Updated CPAN type spec

[giterlizzi]

This PR is for the new version of the purl-type CPAN specification and includes new updated tests.

giterlizzi/perl-URI-PackageURL#8

In brief, this PR confirms the rules for generating a PURL string for CPAN.

Previously it was possible to create PURL strings in two ways:

• author (namespace) and distribution (name)
• module (name component).

Using only the module could create ambiguity, because in CPAN a distribution can have several authors (and co-authors) over time and does not allow precise identification of the artifact.

It was clarified that the author of the "distribution" is mandatory, allowing an artifact and its URL to be identified along with its version.

$ purl-tool pkg:cpan/GDT/[email protected] --download-url
https://www.cpan.org/authors/id/G/GD/GDT/URI-PackageURL-2.22.tar.gz

[sjn]

Looks good! Just a few tweaks, and one question.

Would it make sense to add some failing tests?

e.g. the previous format with Module::Names, and perhaps a couple more uses, with a short description on why it is invalid?

[pombredanne]

@giterlizzi Thanks. We need to make sure we are all clear first wrt. the encoding in the core spec and that is getting close to merge ready in #398

[giterlizzi]

the PR now includes these new tests for the new CPAN specification:

• valid CPAN purl
• CPAN distribution in BackPAN repository
• invalid CPAN distribution name as module name

[sjn]

Looks good to me, with a few final optional suggestions.

[sjn]

Would it be sensible to add a few more tests for corner cases?

• Distribution name with lowercase characters
• Distribution name which contains ::

[sjn]

Looks otherwise good! :-)

[sjn]

Not sure, but would it make sense to still point out that…

A distribution name MUST NOT contain the string ::.

…as earlier?
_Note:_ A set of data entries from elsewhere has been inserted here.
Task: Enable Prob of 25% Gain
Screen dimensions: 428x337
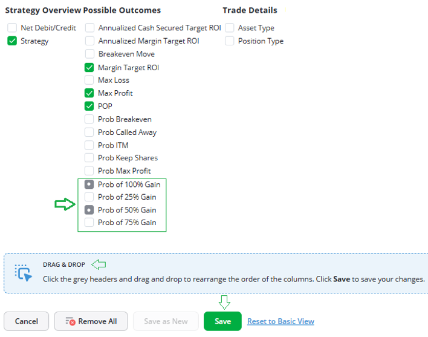Action: (x=89, y=197)
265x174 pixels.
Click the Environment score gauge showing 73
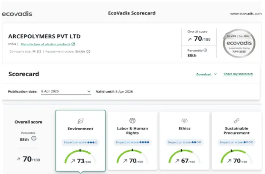click(80, 158)
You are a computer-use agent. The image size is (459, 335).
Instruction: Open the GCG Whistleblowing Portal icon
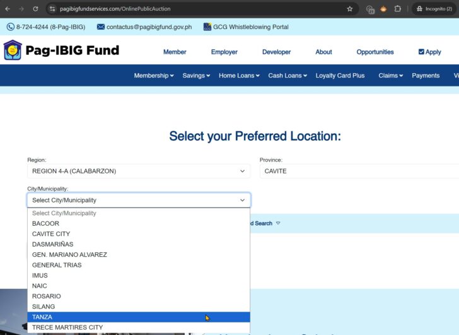207,27
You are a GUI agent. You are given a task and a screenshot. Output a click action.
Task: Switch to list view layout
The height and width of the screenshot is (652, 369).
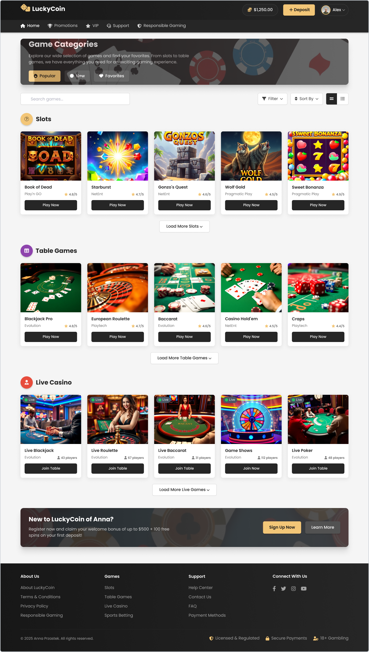pyautogui.click(x=343, y=99)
I get it that it's strictly speaking not necessary, but as a hint for new users to understand the difference between a module name and a distribution name, I think it can be helpful.
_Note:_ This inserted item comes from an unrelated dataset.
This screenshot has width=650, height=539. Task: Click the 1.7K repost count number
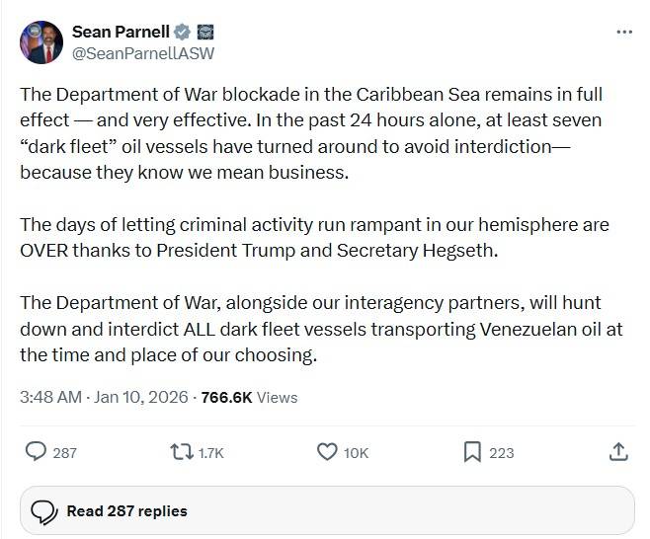coord(211,452)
(I have no strong opinions on this idea, and leave it to you to decide if this goes in or not)

[giterlizzi]

I agree, adding this sentence (A distribution name MUST NOT contain the string ::) reinforces the concept that only the distribution MUST be used.

[giterlizzi]

"name" component description updated

[pombredanne]

Looking good, and this is a big change... could it make sense to also add a FAQ entry and give hints to implementers what they can do when parsing older :: PURLs?

[pombredanne]

After the merge of PR #514, PURL types are now defined in JSON: 😇 😁

• See Refine Purl type schema #514

With the new approach... this PR needs to be updated. Could you look into this? Thanks for your understanding!

[giterlizzi]

@sjn @pombredanne Hi, i have updated the CPAN type spec and tests.

[giterlizzi]

Looking good, and this is a big change... could it make sense to also add a FAQ entry and give hints to implementers what they can do when parsing older :: PURLs?

If @sjn agrees, I will add the "notes" field with this sentence:

The previous CPAN PURL type specification allowed module names (e.g. URI::PackageURL) to be used as PURL "names" while also omitting the PURL "namespace". The parser MUST emit an error when a module is specified as a PURL "name" or detect "::" characters.

[pombredanne]

@giterlizzi this looks all good to me... is there more that you need to add to this?